Le gros mensonge de la Bible

Les "preuves" de l'existence de Jésus Christ


Elles ne sont pas nombreuses et vraiment pas très solides

- Flavius Josèphe

Né en 37 à Jérusalem, Ben Mathithiau dit Flavius Josèphe est un historien juif ami des romains. Il est l'auteur de "Les Antiquités juives" vers +95 en vingt livres. Au chapitre XVIII apparaît un bref passage relatif à Jésus connu sous le nom de Testimonium Flavianum. Cependant, il ne fait aucun doute aujourd'hui que ce passage constitue, sinon dans sa totalité, au moins partiellement , une interpolation due à une main pieuse (L'Eglise elle-même le reconnaît), sans doute celle d'Eusèbe de Césarée "le faussaire" (L'âme damnée de l'empereur Constantin). On voit mal en effet comment un juif pourrait parler d'un "messie". Source: Encyclopedia Universalis.

- Quirinus

En l'an 6 après JC, Sulpicus Quirinius, gouverneur de Syrie, entre en fonction (censé gouverner à la naissance de JC selon Luc 2-2).

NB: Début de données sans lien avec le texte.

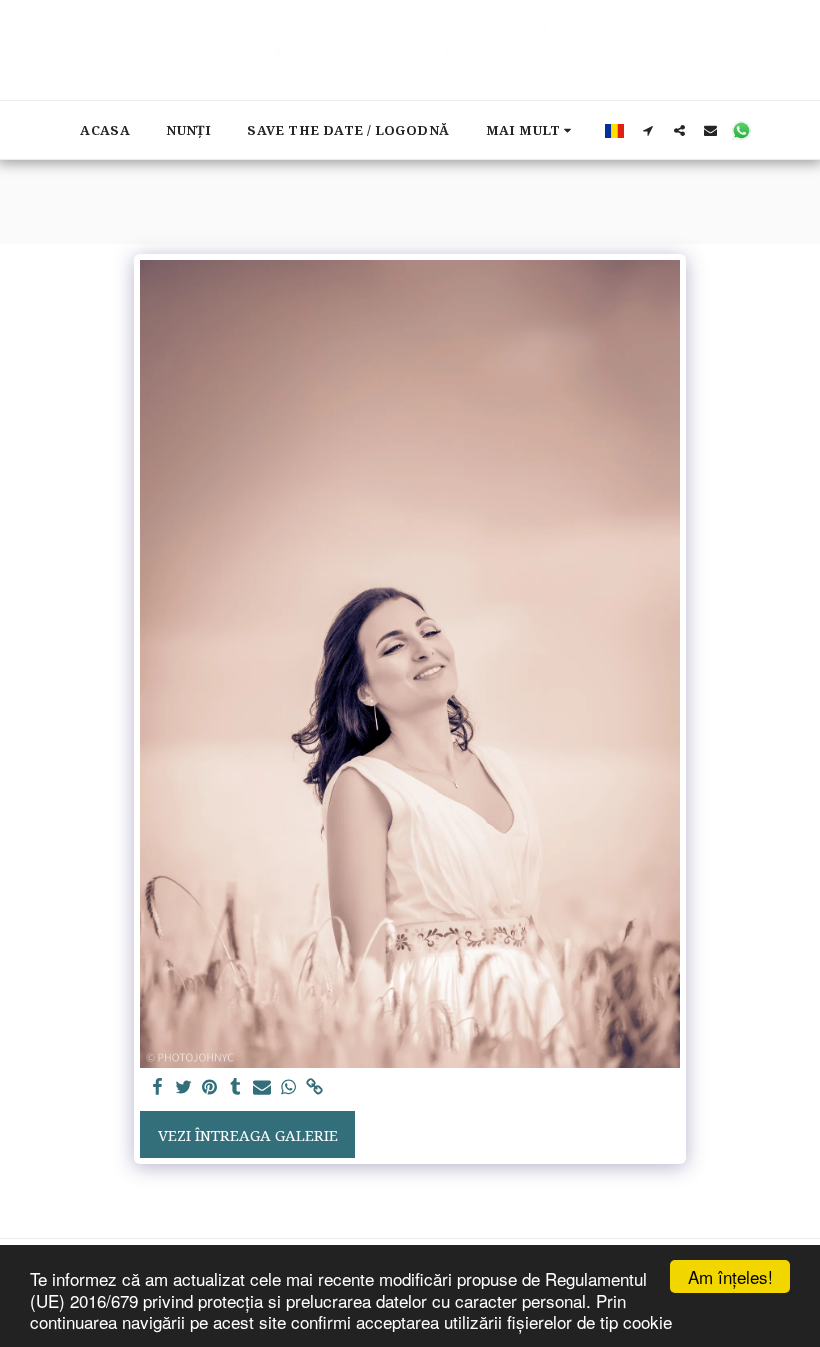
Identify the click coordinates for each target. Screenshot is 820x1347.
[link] (314, 1087)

JC est aussi censé naître sous Hérode (Matthieu 2-1) mort en -4 ! Pour sortir de cette contradiction gênante, certains chrétiens parlent d'une pierre découverte à Antioche et dont l'inscription parle de Quirinus avant la naissance de JC. Cette pierre existe bien mais ne fait que relater des faits de guerre de Quirinus et ne résout pas la contradiction de dates due à une méconnaissance de l'histoire des auteurs des évangiles. Source "Le Nouveau Testament"

- Suétone

Caius Suetonius Tranquillus naît sans doute à Rome vers +70, un homme de bibliothèque, un historien un peu approximatif. Il parle de juifs provoquant des troubles à Rome à l'instigation d'un certain Chrestos en +42 (à peu près 10 ans après la mort supposée de JC). Chrestos (à ne pas confondre avec Christos) siginife "le bon" ou "utile"et était courant dans la Rome de l'époque, souvent porté par des esclaves libérés. C'était, par exemple, le nom de l'adjoint du préfet Ulpien. Source: Encyclopedia Universalis.

- Tacite

Publius Cornelius Tacitus né en +52/54, historien romain, à propos de l'incendie de Rome, en +116. En +120, il cite les chrétiens dont le nom leur vient du Christ. Les historiens critiques ont prouvé que ce témoignage est une interpolation (Tacite parle par exemple du procurateur Pilate qui n'était que préfet). Source: Encyclopedia Universalis.

- Pline le jeune

Caius Plinius Secondus gouverneur, cite les chrétiens qui croient au Christ en +112. Il ne parle pas de l'existence de Jésus. Si on prouve l'existence d'un Dieu par rapport à ses fidèles, alors il faut croire aussi en Hercules, Mardouk, Appolon. On pense que le passage est un faux et peut-être la lettre entière. Source: Encyclopedia Universalis.

- Lucian

Lucian de Samosata, romain satirique, vers +200, raille les chrétiens qui adorent ce "sophiste crucifié". Qu'en conclure à une époque où les évangiles étaient déjà rédigées?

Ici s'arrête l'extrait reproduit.